But in many ways, we’re as different as day and night.
And that’s what stood out on our outing on the beach. At least when I looked down and caught her in her usual position, chatting up strangers while I was off by myself, just watching.
Pam is the prototype of an extrovert. Me? I don’t know what I am. At parties, I can huddle with anyone, and often I’m the last to leave. I like to chat up grocery clerks and bus drivers.
But that’s as far as my comfort zone takes me.
But I don’t have the elderly loneliness syndrome that apparently strikes people my age. I’m very happy in my life.
Though the young are also prone to feelings of alienation.
Still, I don’t have the same large social circle I enjoyed when I was a 9–5er, partly because the work I love keeps me glued to my computer at home.

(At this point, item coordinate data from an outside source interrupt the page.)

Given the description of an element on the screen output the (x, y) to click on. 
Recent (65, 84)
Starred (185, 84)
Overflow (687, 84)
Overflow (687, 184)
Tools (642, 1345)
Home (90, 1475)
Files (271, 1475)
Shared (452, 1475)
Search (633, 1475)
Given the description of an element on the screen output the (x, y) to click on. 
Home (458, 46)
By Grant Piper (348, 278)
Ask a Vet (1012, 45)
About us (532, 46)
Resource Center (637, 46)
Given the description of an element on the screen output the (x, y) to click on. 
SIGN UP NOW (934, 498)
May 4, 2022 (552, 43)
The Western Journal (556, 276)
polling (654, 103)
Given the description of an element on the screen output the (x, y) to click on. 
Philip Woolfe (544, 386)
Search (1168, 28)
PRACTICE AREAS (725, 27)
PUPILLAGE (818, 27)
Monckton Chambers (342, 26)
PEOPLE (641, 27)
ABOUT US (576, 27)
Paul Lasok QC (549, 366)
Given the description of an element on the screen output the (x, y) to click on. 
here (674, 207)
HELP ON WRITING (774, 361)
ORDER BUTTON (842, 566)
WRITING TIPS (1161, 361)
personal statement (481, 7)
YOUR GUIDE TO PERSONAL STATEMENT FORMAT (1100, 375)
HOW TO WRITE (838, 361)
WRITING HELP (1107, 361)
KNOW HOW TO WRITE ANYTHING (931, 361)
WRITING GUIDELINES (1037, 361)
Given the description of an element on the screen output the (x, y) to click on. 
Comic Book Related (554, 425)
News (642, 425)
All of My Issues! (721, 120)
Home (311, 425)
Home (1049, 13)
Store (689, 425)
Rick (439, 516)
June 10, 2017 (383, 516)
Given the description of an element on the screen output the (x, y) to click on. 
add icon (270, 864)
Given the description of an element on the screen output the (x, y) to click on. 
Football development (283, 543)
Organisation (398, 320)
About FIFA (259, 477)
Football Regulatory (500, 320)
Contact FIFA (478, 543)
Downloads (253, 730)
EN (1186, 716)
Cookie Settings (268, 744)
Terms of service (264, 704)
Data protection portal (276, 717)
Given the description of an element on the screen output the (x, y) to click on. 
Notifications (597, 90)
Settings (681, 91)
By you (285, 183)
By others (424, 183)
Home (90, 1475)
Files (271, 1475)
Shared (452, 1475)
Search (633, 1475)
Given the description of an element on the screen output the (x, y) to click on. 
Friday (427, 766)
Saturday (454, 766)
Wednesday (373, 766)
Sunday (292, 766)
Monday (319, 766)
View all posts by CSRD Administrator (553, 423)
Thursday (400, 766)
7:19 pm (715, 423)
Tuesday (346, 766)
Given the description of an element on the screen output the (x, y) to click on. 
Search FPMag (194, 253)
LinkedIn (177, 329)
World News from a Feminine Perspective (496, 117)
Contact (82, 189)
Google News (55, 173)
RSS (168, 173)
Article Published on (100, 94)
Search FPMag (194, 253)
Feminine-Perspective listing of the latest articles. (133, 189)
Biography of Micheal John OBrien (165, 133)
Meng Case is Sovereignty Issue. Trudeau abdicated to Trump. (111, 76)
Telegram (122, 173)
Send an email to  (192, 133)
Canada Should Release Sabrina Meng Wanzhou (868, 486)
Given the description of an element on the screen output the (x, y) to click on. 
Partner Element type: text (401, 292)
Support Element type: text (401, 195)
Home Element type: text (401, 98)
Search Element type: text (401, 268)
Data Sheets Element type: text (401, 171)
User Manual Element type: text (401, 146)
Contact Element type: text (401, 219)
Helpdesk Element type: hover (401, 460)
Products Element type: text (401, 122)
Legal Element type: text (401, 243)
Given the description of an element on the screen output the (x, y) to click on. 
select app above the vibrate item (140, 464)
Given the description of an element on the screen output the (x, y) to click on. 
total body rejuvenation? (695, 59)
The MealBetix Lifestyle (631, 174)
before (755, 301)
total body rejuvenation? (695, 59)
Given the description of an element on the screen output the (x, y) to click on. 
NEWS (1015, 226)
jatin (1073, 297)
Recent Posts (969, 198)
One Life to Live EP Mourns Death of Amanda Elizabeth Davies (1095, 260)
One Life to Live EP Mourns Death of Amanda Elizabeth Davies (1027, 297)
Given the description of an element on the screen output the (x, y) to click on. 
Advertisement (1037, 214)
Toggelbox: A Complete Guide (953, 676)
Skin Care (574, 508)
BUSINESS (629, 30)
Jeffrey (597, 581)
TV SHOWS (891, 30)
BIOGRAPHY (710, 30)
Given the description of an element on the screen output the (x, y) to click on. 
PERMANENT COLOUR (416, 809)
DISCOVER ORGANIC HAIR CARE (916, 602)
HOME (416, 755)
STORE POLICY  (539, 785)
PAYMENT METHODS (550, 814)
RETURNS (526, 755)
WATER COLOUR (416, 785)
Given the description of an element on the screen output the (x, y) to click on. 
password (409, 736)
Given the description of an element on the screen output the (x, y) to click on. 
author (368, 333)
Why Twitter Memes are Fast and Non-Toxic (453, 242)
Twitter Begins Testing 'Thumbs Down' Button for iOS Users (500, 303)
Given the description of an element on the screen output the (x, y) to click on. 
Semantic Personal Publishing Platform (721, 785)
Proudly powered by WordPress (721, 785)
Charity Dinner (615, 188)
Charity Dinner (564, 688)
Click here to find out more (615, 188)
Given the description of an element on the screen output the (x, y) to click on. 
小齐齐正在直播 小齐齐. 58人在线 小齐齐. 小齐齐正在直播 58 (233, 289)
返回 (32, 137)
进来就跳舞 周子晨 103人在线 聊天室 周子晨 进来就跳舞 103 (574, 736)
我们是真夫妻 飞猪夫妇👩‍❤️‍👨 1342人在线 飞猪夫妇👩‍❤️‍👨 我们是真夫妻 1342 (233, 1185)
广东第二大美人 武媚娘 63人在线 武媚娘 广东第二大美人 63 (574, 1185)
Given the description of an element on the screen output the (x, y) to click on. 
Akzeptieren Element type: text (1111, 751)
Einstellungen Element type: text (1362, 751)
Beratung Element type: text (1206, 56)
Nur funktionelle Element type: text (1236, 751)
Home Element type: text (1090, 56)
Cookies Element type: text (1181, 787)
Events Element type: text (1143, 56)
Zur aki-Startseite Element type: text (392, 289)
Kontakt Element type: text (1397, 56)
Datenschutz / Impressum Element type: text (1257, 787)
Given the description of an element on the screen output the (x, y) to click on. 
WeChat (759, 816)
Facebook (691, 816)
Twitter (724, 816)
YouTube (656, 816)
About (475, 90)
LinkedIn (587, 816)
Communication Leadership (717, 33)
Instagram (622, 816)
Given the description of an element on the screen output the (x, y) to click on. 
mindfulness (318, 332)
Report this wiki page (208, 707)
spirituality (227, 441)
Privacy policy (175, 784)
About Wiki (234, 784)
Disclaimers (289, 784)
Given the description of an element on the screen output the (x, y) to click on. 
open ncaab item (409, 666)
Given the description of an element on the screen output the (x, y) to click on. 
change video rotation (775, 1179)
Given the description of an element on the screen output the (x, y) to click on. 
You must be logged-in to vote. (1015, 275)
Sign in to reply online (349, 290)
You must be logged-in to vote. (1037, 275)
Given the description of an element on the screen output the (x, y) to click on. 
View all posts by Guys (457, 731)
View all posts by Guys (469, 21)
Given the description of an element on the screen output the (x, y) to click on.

The lockdown made me think about growing my base of friends, but I’m not a joiner, the groups easily available to seniors don’t appeal to me. And I find making new connections difficult for someone like me. A little bit old, a little bit shy.
Back in the day, I could rely on others to break the ice. But really, when was the last time you came up to a little old lady with a cane and helped her across the street––to the nearest cafe for a cuppa and a chit-chat?
See what I mean?
No matter, I’ve thought. My online connections go a long way to enriching my life. And as I’ve said, I’m not lonely.
But then came the conversation with the songwriter from LA and the professor from a Bay Area university, yeah the two guys Pam picked up on the beach.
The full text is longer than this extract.